Aufholjagd: Neue Platten im Überblick

So viele gute Alben, die mir in der letzten Zeit begegnet sind – und so wenig Zeit, über sie alle ausführlicher zu schreiben. Damit sie nicht ganz durchrutschen, hier ein paar Empfehlungen „im Schnelldurchlauf“.

Saul Zonana – Blue Monkey: Songwriter Zonana haut schon wieder ’ne CD raus, diesmal eine Art Pop-Platte mit Jamband- und Progrock-Einflüssen. Am Anfang etwas gewöhnungsbedürftig, später dann süchtig machend.

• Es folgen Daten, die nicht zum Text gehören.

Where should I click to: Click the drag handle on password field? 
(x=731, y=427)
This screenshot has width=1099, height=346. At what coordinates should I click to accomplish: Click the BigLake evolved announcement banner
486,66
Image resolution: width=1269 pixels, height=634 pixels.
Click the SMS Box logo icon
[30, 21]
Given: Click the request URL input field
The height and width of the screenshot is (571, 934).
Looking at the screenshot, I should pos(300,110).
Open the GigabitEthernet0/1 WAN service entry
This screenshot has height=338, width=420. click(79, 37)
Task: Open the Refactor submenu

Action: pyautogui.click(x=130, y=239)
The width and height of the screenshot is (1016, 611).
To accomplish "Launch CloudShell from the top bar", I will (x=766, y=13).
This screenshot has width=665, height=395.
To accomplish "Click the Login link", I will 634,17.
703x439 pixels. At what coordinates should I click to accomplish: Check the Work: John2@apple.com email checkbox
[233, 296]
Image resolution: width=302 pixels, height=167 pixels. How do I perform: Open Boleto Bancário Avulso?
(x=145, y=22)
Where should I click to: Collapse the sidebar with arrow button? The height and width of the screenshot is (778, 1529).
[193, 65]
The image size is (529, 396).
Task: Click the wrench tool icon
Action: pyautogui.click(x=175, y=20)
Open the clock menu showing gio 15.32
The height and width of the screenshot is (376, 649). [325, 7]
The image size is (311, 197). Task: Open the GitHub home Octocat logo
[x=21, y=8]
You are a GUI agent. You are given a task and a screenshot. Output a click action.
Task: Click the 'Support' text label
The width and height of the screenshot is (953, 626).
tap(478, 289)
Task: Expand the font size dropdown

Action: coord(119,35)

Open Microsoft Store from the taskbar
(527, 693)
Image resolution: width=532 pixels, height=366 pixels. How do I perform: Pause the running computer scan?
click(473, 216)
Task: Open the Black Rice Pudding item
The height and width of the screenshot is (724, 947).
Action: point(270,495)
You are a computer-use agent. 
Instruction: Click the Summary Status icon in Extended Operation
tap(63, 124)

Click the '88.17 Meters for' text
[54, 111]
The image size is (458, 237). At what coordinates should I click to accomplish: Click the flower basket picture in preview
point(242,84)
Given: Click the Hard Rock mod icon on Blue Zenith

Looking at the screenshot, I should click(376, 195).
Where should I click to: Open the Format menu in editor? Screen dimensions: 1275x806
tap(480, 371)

Jai Agnish –  Awake When You Dream: Super Folkplatte, reduziert auf ein paar Akustikgitarren, Keyboardmelodien, Harmoniegesänge und Percussion-Sprengsel. Und dann gibt’s das gesamte Album auch noch für lau. Unbedingt runterladen!

G. Love & Special Sauce – Superhero Brother: G. Love klingt wie G. Love klingt wie G. Love. Und das ist gar nicht so schlimm. Heiteres, bisweilen harmloses zehntes Album – das mich wohl für immer an meinen Sommerurlaub erinnern wird: „Who’s Got The Weed“ im Auto auf dem Weg zum Denver Airport.

Damien Dempsey – The Rocky Road: Der Mann ist auch verblüffendend arbeitswütig. Diesmal keine neuen eigenen Songs, sondern Irish Folk-Klassiker, eingespielt u.a. mit Kollegen von den Chieftains. Sehr irisch, sehr folkig, sehr schön.

Conor Oberst – Conor Oberst: Als die Platte frisch rauskam, war ich zunächst enttäuscht, weil mich das Soloalbum partout nicht so umhauen wollte wie die letzten Bright Eyes-Alben. Inzwischen hab ich meinen Frieden damit gemacht, ein paar Songs finde ich brilliant („Cape Canaveral“), ein paar nervig („I Don’t Want To Die In A Hospital“), die meisten gut.

Dave Matthews Band – Live Trax 13 (2008-06-07 Bush Stadium, St. Louis, Missouri): Wäre das ein normales Jahr für DMB und ihre Fans, könnte ich jetzt sowas schreiben wie „souveränes Live-Album; welcome back, Mr. Tim Reynolds an der E-Gitarre“. Aber so höre ich diese Aufnahme und krieg bei jedem Saxophonsolo Gänsehaut und werde schwermütig – LeRoi Moore ist tot und das ist auch drei Monate nach der Hiobsbotschaft echt schmerzhaft.

Dumpstaphunk – Listen Hear: Seit einigen Jahren sorgt Ivan Nevilles Dumpstaphunk-Combo mit ihren Konzerten für Furore – brachialer, konsequenter Funk, tief verwurzelt in den musikalischen Traditionen New Orleans‘. Das hier ist das erste offizielle Studio-Werk. Eine kurzweilige EP, aber live gehen Ivan & Co. noch wesentlich mehr ab.

So, und jetzt geh ich die MB und guck mir Josh Rouse an!!